I couldn’t sleep very well last night. I was thinking about the kids and wondering how they’re doing. I sent them phone cards two years ago and never heard from them, ever. I feel sad, a lot, about what happened and wish I could have done something different. It’s hard to fight something like this when you don’t have the money to fight it. I really love Michelle, JJ, and Jessica with all my heart. My ex has gotten away with a lot more than the average person usually gets away! It makes me so mad sometimes when I think about all he has gotten away with and I can’t do anything about it! I keep hoping they will call. I know sometime in the future they will want to know more about what really happened and start asking questions. I hope it is soon. I’ve been thinking about them a lot more lately, and praying they are safe and healthy.
Michelle is now 21 years old and I have not seen or heard from her since 1997 when she went to live with her dad. I don’t know if she is going to college, is working, or what she is doing now. JJ just turned 18 last September and I haven’t heard from him since he was in the juvenile correction facility. I hope he is doing okay, but he hasn’t written or phoned since he went home to his dad. I haven’t talked to my youngest, Jessi since she went to visit her dad either. I think about them a lot a wonder what they are doing, how they are doing. I sometimes wish things had happened differently, but then I realize that sometimes things happen for a reason, even if we don’t like it. I miss my children very much, though they aren’t children now. I wonder what they will do with their lives. I hope they don’t get in trouble, but I can’t do anything about it if they do. I miss them very much and think about them all the time. I love them with all my heart and have never stopped loving them. I don’t like what their dad did, the lies he told to get them and keep them.
My ex wrote me six months after he moved, with the kids, to Las Vegas. His reason for moving to Las Vegas was “a better environment to raise kids”. When I hear something like that, I consider it a contradiction, Las Vegas, and raising kids. I’m sure that its a great place to live for most people. When you have somebody that likes to drink alcohol, do drugs, and sleep with prostitutes, you have a great place to live. My ex has done all the above, even while we were married. He also has an anger problem that he has never dealt with that I’m aware of. As far as I know, he still is doing the drugs, is still drinking, and still has a major anger problem. He did try to choke me before I finally left him, in front of my two older kids. My oldest daughter, Michelle, was four years old, and she saw it. She does remember. He kicked in the bedroom door to get to me, then threatened to kill me if I didn’t leave. I left to try to get a hold of a friend. He found me, convinced me to return with him. I went back, we talked and started arguing. I went into the bedroom and locked the door. He kicked in the bedroom door and put his hands around my neck threatening to kill me. He said he knew somebody that could kill me with a bow and arrow and nobody would ever find my body. He’ll probably say it never happened, but it did. He also tried to choke his third wife, the one he married right after our divorce was final. His justification for trying to choke here was “too much caffeine from drinking too much expresso” in the morning. She filed a restraining order against him, but rescinded it shortly after filing it. It took me six years, but I finally left me permanently. I love my children dearly, I don’t love him. He started getting physically abusive about three months before I finally got brave enough to leave him. He was verbally, mentally and emotionally abusive throught the marriage. I don’t know why I stayed with him as long as I did, except maybe because I was too afraid to leave before. I tried a couple of times, but I went back. I guess in this case the third time was the charm, because that’s when I finally did it, I left him for good. He did show up where I worked, but I refused to leave with him then. I told him I didn’t want to see him or talk to him. He was very good at coming up with stories, lies about things.

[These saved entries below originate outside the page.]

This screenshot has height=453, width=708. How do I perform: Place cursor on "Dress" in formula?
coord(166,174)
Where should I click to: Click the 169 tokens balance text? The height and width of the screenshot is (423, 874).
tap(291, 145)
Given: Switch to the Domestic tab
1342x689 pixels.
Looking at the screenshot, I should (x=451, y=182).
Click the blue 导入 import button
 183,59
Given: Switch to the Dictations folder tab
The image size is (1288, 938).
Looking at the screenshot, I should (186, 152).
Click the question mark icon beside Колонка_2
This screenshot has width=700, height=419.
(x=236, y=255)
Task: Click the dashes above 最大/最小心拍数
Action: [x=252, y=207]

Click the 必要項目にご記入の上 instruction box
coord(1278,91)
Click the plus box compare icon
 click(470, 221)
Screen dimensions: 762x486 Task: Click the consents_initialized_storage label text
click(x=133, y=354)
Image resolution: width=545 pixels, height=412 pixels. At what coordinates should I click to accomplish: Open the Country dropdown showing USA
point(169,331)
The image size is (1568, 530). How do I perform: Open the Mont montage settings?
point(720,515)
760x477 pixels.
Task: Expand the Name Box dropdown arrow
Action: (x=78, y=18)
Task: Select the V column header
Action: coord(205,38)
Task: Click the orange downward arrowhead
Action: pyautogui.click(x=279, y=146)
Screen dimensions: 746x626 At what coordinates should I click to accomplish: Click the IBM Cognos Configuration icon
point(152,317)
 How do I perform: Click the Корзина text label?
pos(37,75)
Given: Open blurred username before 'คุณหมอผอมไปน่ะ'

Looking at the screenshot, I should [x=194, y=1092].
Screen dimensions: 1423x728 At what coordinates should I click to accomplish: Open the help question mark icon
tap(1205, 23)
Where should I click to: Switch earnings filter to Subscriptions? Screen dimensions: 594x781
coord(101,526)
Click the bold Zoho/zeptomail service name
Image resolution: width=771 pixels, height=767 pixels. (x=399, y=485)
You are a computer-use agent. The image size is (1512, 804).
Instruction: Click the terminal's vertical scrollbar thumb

It’s been a long time since I posted anything in here. I’ve been thinking about my kids a lot lately. My oldest daughter, Michelle will be 21 this month and I haven’t seen here since 1997. My youngest, Jessica will be 16 this month. They have been with their dad since 1996 because he lied and got away with it. I haven’t been able to talk to them or see them since then because their dad got them for a visit, and they never came back where they belong, here in Alaska. I do think about my kids all the time and miss them. I wish that I could talk to them and find out what they have been doing all this time, but they don’t call or write because of their dad. Ever since I’ve been with their dad, he has been doing drugs and drinking, and I think he still is, even though he says he doesn’t anymore. I don’t believe him because he was always lying about things when we were together. My son, JJ, was in juvenile detention because he got caught into trouble because he was using drugs and damaged personal property and a motor vehicle. He did get in touch with me while he was in there, but once he got out he stopped writing and calling me. I miss that contact I had with him.
This is about what happened with my three kids. It is a very long and sad story. I had custody, both physical and legal custody when we moved to Alaska. We received one-way tickets for a 10-day visit. We put them on a plane to go, and they never returned. It’s been a longtime, but I will never forget how I felt when it happened.